**EXERCISE**
Among the records, which lines hold the word "will"? Pick them out.

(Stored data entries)
########

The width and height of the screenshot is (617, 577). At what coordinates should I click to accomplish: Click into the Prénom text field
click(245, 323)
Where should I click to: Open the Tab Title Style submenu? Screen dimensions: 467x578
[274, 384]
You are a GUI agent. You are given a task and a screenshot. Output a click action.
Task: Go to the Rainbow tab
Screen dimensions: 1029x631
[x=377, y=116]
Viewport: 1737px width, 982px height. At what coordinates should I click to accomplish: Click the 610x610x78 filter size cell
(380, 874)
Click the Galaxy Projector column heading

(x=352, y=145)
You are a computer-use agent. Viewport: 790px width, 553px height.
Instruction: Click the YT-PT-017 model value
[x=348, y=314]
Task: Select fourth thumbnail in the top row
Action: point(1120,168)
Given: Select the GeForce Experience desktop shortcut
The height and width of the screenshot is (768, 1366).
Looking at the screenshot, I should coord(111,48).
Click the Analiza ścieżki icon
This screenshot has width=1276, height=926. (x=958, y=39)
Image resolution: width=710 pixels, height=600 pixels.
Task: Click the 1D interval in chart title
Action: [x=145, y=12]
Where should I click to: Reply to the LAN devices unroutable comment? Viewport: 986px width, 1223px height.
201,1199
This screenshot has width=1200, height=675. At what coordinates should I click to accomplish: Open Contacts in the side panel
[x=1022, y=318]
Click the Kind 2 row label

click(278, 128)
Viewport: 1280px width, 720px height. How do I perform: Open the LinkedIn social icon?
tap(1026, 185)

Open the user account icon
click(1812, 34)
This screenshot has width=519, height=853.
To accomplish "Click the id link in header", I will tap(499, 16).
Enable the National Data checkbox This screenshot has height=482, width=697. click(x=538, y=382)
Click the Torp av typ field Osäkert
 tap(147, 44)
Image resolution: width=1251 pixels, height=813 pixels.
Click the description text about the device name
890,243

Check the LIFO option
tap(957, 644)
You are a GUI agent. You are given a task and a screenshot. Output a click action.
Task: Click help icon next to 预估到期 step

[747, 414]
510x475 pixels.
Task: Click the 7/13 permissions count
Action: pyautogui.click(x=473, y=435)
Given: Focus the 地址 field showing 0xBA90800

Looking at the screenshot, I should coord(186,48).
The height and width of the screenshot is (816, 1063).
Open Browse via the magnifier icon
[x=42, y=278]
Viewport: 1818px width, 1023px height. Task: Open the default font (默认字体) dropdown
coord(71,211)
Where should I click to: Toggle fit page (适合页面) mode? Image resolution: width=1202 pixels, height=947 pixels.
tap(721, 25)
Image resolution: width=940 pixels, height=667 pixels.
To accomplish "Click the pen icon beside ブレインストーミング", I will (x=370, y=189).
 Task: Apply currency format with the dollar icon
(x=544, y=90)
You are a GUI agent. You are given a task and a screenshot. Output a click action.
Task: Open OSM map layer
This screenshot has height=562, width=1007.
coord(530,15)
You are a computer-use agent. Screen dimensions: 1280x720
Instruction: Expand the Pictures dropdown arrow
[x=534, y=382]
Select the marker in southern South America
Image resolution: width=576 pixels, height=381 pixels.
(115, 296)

########

**TASK SOLUTION**
To accomplish "Click the id link in header", I will tap(499, 16).
To accomplish "Click the pen icon beside ブレインストーミング", I will (x=370, y=189).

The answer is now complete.